Un  gros-porteur  arraisonné  en  2016  dans  le  Nord-Est.

Des patrouilles de surveillance côtière sont opérationnelles dans les zones côtières autrefois écumées par les trafiquants de bois précieux. Le ton est donné dans la traque des contrebandes furtives.

Un pas en avant dans la sécurisation des côtes et la lutte contre les trafics de ressources naturelles. Dans la matinée d’hier, en effectuant son rapport devant le sénat, le Premier ministre Ntsay Christian a annoncé le déploiement de bateaux intercepteurs rapides dans les zones sensibles. Basée dans le Nord-Est et l’extrême Sud-Est de Madagascar, cette petite flottille est mise au service de la patrouille de surveillance côtières.

Les zones côtières dans lesquelles opèrent ces vedettes rapides ont été identifiées comme étant autrefois des plaques tournantes du trafic de bois précieux. Dans le cap Masoala ainsi que sur le littoral d’Antalaha il y a quelques années, des sites de stockage de rondins de bois de rose, disséminés sur des plages isolées ont été photographiés depuis le ciel.

Des images de cargos caboteurs qui acheminent le bois précieux et le charge sur le pont de gros porteurs ayant jeté l’ancre au large ont été de surcroît pris en photo. Faute de moyens suffisants, les autorités de l’époque avaient des difficultés à maîtriser la situation et à traquer efficacement les contrebandiers. Aujourd’hui, l’introduction de ces bateaux intercepteurs vient changer la donne.

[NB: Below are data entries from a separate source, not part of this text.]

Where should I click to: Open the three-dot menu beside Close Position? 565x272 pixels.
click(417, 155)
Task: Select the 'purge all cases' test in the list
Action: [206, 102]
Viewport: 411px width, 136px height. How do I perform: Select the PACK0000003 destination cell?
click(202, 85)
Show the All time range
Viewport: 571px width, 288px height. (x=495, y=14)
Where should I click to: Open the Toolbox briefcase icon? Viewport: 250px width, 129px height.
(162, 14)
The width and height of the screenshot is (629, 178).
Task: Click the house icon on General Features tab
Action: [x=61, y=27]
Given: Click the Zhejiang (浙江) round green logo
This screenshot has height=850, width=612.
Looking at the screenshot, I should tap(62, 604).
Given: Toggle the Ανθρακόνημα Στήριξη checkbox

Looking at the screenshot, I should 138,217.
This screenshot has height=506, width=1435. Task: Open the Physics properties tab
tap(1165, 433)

Cette dotation illustrant l’effectivité de l’opérationnalisation de la patrouille de surveillance côtière vient également renforcer la sécurisation des zones sensibles qui s’étendent depuis les côtes orientales des districts de Mananara-Nord et Maroantsetra, où des cas de trafics de bois précieux avaient été signalés pendant quelques années.

Navire suspect

Pillés dans des aires protégées, les rondins étaient transportés jusqu’à la côte par voie terrestre et fluviale où ils ont été très souvent enterrés dans le sable en attendant leur acheminement au large. Repérés par les autorités, un navire suspect avait même été arraisonné dans cette zone marine en 2016 et a été par la suite placé sous haute surveillance à Toamasina. Pas le moindre rondin n’a été retrouvé à bord mais les autorités sont néanmoins remontées de fil en aiguille jusqu’au bateau battant pavillon chinois en se lançant aux trousses des trafiquants de bois précieux qui écumaient à ce moment le Nord-Est de Madagascar.

La troisième port d’attache de la patrouille de surveillance côtière est en revanche implantée dans la région Anosy, où une rocambolesque tentative d’exportation illicite de bois de rose a été déjouée début 2014. Un cargo chargé de rondins de bois de rose a été intercepté par les forces de gendarmerie sur les côtes de Manantenina, zone limitrophe entre les régions Anosy et Atsimo Antsinanana. Chargée dans une embouchure ayant fait office d’embarcadère de fortune, la cargaison, dérobée dans les réserves naturelles enfouies au cœur de la chaîne de l’Anosy allait être emmenée au large par le cargo malgache lorsque les autorités sont intervenues sur base de renseignements qui se sont avérés fiables.